Yes, this raises the question of what people on the list should do if they're nominally required to keep an embargo for information that is independently public or can be derived from public sources. But that could happen in many other circumstances too, like the 3-day-embargo-project scenario or even independent discovery, and it isn't clearly stated in the rules what happens them - a strict reading implies that the list members are bound to an embargo for up to 14 days even if 100% of the information just got independently posted to oss-security! It seems to me that if the information can clearly be derived from public sources, without using the embargoed post as a hint for where to look, the list members should no longer feel bound to the embargo. (So in this specific case, the distros should have been able to say "Thanks for the heads up, the bug is super obvious from the commit you just pushed publicly, we're going to cherry-pick them in public too.") But that should be clearly stated in the rules.

Perhaps the answer is simply that courtesy posts should just go to oss-security and forget about linux-distros? I am a little confused not to see mentions of that approach either in this blog post or the previous kernel discussions. Is the problem that oss-security rejects vague "This patch fixes CVE-xxxx whose description isn't public yet, please cherry-pick and I'll tell you what's going on next week" posts? (I don't see anything about this in oss-security's rules....)

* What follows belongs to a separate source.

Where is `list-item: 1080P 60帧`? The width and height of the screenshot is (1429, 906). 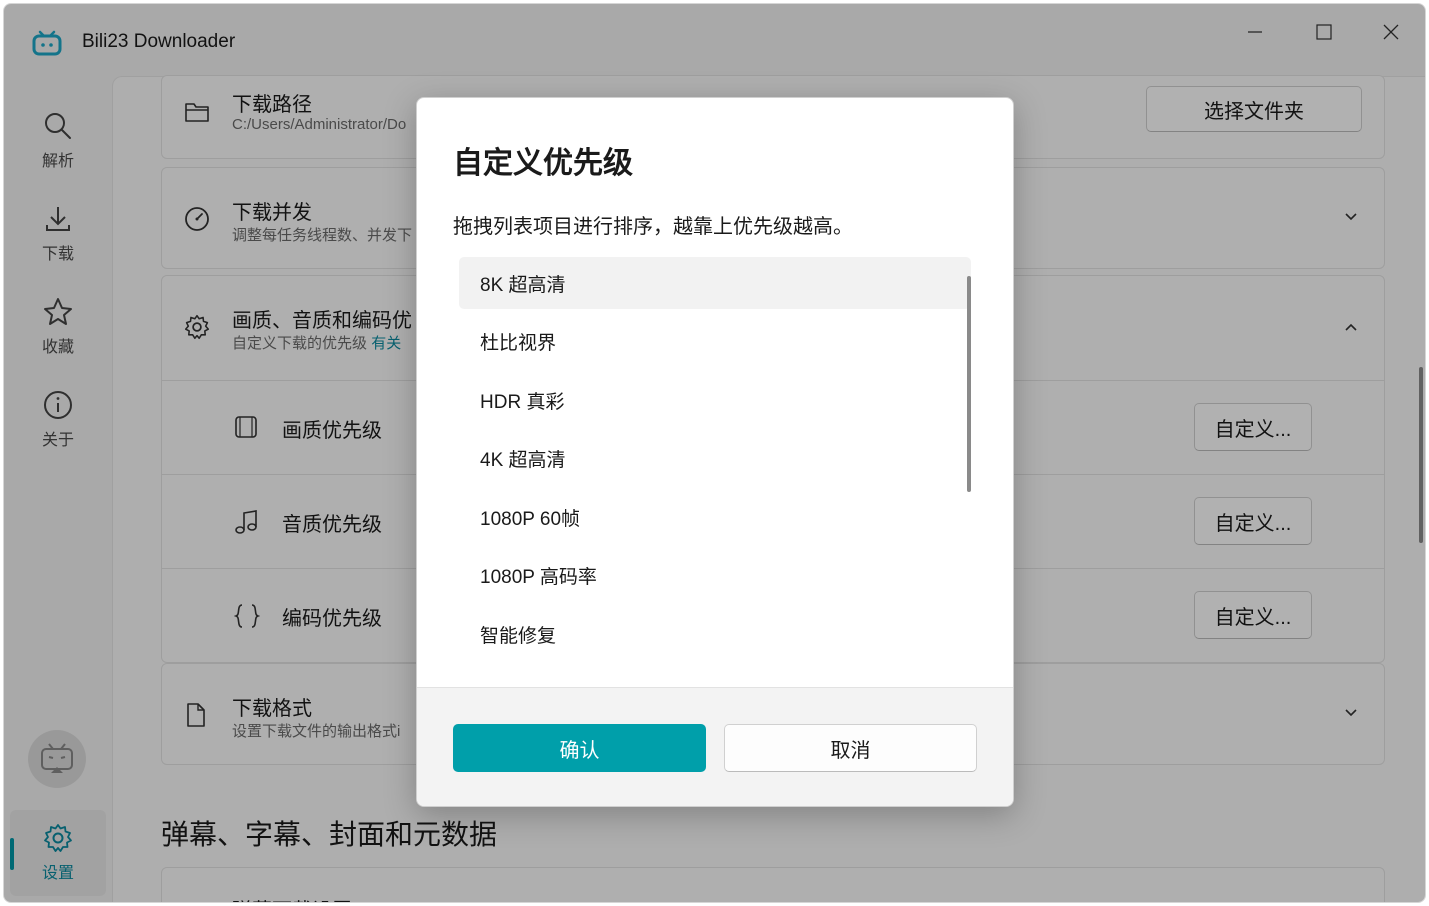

Stenberg: Pre-notification dilemmas

Posted Apr 5, 2023 3:55 UTC (Wed) by vegard (subscriber, #52330) [Link]

Sending anything to distros is _always_ a courtesy. That part is very clear. Nobody is ever forced to send anything to the distros list. Some projects do, some don't; some security researchers do and others don't. The advance notification is extremely useful to the people working on a distribution, it allows for better testing, release planning, and prevents people from having to work unexpected extra hours. But let's be clear: it's both a courtesy to the people making a distribution as well as to the users of those distributions.

In a way, yes, it's perfectly fine to cross-post both to the distros list and to social media. What doesn't make sense is to publicly announce a security vulnerability and then at the same time expect the distros to hold off on shipping the fix.

The current distros list policy is there to set clear expectations for when an issue is considered public and can be disclosed (and when patches can be released); it establishes a protocol between reporter and receivers. In a way, the policy is there to prevent exactly this kind of issue where some parties are allowed to publish while others are not. (Sure, there are other concerns too, like ensuring that all issues will be disclosed within a given time frame -- this is a guarantee to non-members of the list and the community at large that distros will not keep things unfixed for too long.)

In the end, if you don't agree with the stated policy, then yes, don't send anything to the list. Just keep in mind that it's probably worse for everybody, and most notably the end users.

Stenberg: Pre-notification dilemmas

Posted Mar 30, 2023 21:53 UTC (Thu) by flussence (guest, #85566) [Link]

> Solar approached this whole thing in an open and friendly way, while Stenberg's responses were curt if not downright hostile.

I'll believe that when I see it. What definition of “open” is being used here?